The Professional Writer
Okay, so I’ve read Lisa Morton’s take, Brian Keene’s retort, and now Hal Bodner’s very ridiculous, but enjoyable response to both. I think they all have something positive to offer us little guys–the amateur hour brigade (our numbers are infinite). I’m new to the scene, and only have a handful of short stories published in non-pro markets (my first pro market will be out in October), but I figure I have a brain, I have an opinion, and dammit, I’ve got something to say.
Right now, I’m typing this on my laptop without fear of backlash or ridicule. No one else can see it unless I post it. My six and three-year-old are watching Fairly Odd Parents, and my baby boy is trying his darndest to sooth that pesky incoming first tooth threatening his gums. This all means I probably have about fifteen minutes to get some writing in before the “I need this, I need that” starts up, and the baby cries because he needs to be rocked to sleep. So here we go:
Let’s start with a fact: I am not a pro (yet). I can’t say with any amount of certainty what the actual requirements are for being a professional writer, but I’ll share what I think it should include.
Writing, or trying to, when you can because a) you feel compelled to, b) you know you need to practice, c) you love it is how a lot of professionals and amateurs attack their passion for the art on a daily basis.
Seeking out pro markets to test the merit of your work, competing with the big dogs of the literary world as opposed to only sending you stories in for a chance to join the endless flotsam and jetsam of the amateur leagues. (note* As a new kid, I send my works to both. Hey, for us youngsters it feels good and helps our confidence to find someone who likes our stories. That said, I still try sending what I consider to be my strongest work to the pro markets first.)
—First baby care break—
A commitment to excellence. Okay, that’s pretty broad, but I think it’s also pretty obvious. If you want to be a pro, you need to take your work/art seriously. Whether you’re a first year writer, or a published veteran of twenty plus novels, you can’t half-ass your stories.
A commitment to learning. No matter your skill level, there’s always something to learn. The second you think you know enough (or God forbid, you actually know it all!) you’ve stunted as a writer, and will need to be humbled to regain some prospective.
—First timeout issued to my three-year-old—
Willingness to be a mentor.
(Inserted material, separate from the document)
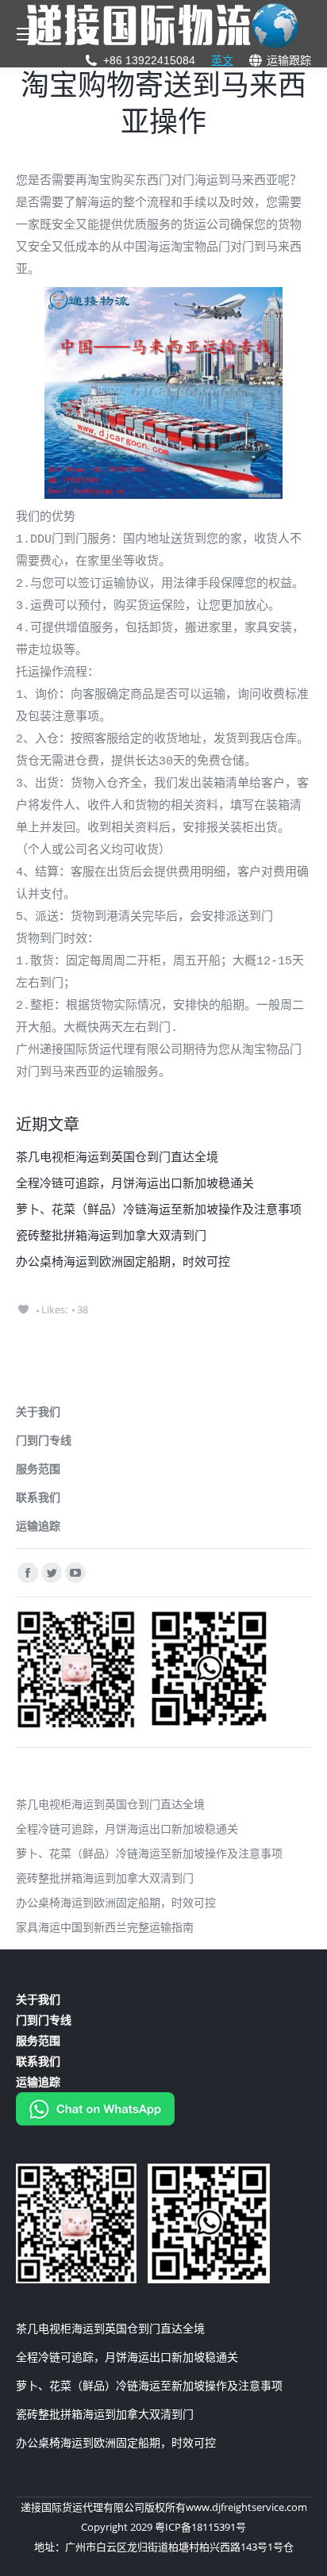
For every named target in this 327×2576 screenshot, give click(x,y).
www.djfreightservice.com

This doesn’t mean you have to have a “mailbag time” where you’re answering every question for every wanna-be under the sun, but you should be open to passing along positive nuggets to those who are expressing an honest desire to get better. Whether it be via a Facebook post, or an email, or in person at a convention, a true professional takes on at least a small part as a role model. (note* Since I started writing two years ago, I have received great advice from a number of pros in the biz- two of them, RJ Cavender and Ronald Malfi, have helped me make strides in my writing and in the way I approach my goals.)
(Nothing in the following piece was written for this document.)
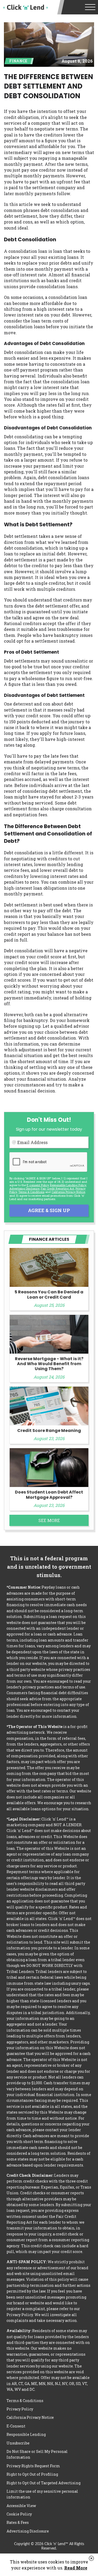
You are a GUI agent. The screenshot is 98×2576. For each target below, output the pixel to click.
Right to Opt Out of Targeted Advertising (43, 2482)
There are a lot of other things that can be brought up: Attending Cons (I encourage any aspiring professional to do this–the panels alone are worth it. You also get to meet a lot of cool people with common goals!), signing up for writing workshops or taking creative fiction classes (I received a great tidbit on taking Creative Writing courses from Rena Mason–she told me just “to be careful. You don’t want to lose you writing voice.” A lot of teachers will try to mold you into doing things a certain way- that way is not for everyone), writing groups ( I haven’t tried this yet, but I like the concept. However, I know a few people who became a little arrogant once they participated in them for an extended amount of time. That’s probably more of a reflection on those individuals and not so much on the concept itself), and cheerleading community (I come from a punk rock background. When I was coming up with my first band, we had a great community of bands helping one another out and celebrating each achievement our friends accomplished. Don’t be jealous, be supportive. The writing community, like the music biz, is full of disgruntled folks who want to drag everyone down with them-The whole misery loves company thing. Don’t be that way. Just don’t.)
That’s my two cents. Maybe I’m a fool (I know I need some editing lessons), but maybe this helps someone. Take it as it is, or ignore it all together.